▸ **Your instructions**: Please report, as a single number, how many lines in the entries include the string "screenshot".

▸ **Given information**:

● ● ● ●

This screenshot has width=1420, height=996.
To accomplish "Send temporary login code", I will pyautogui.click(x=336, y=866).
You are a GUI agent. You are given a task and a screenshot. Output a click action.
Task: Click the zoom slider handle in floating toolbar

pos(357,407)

● ● ● ●

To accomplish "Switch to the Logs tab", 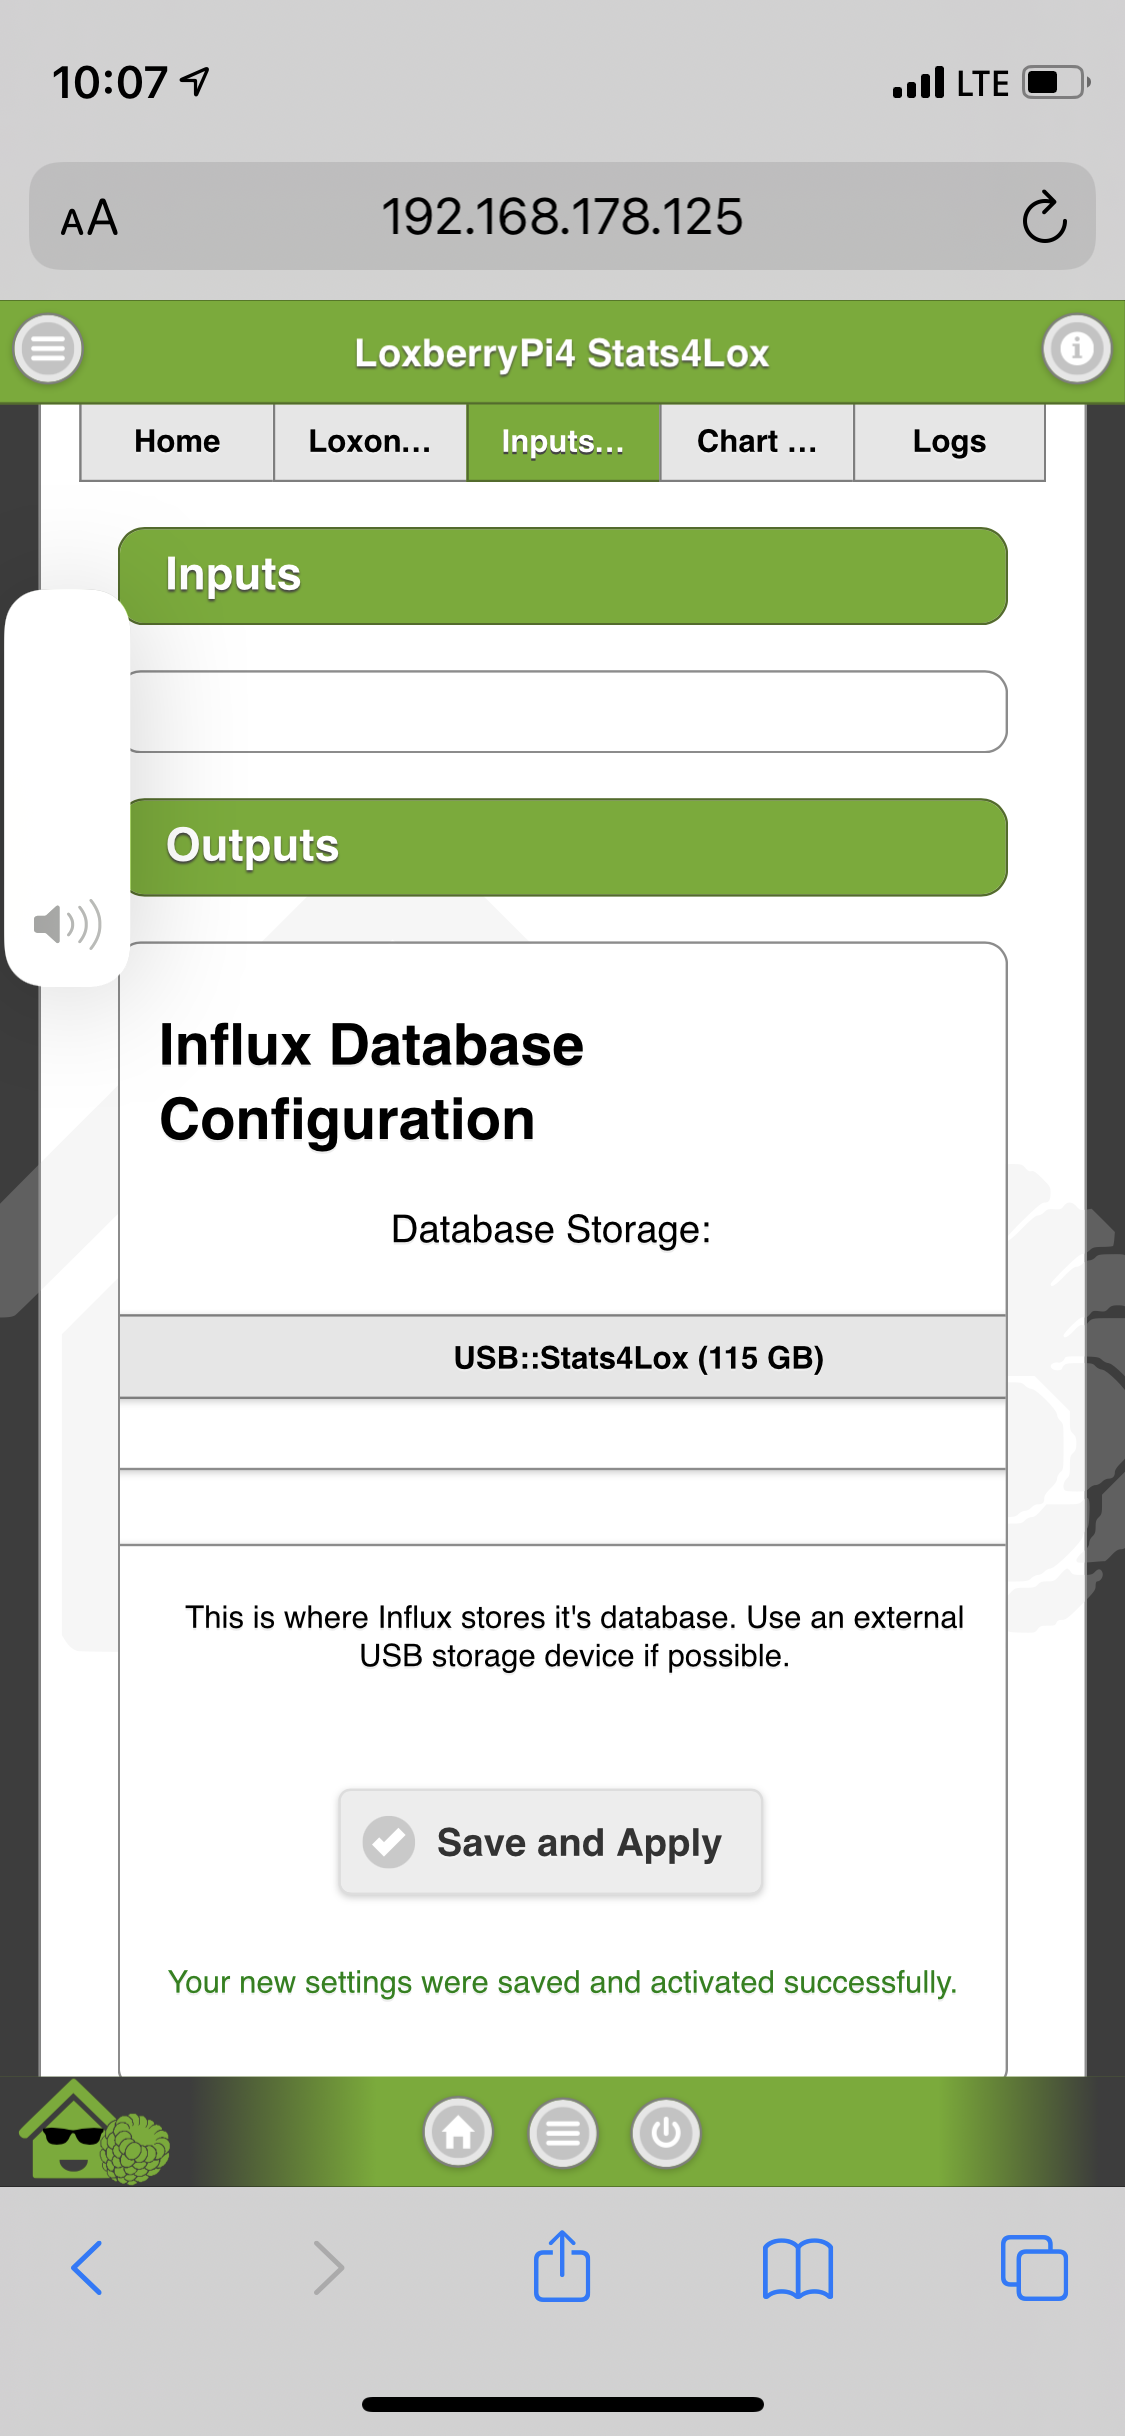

● ● ● ●

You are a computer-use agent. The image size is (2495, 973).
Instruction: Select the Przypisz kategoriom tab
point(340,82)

● ● ● ●

▸ **Output for this task**: 2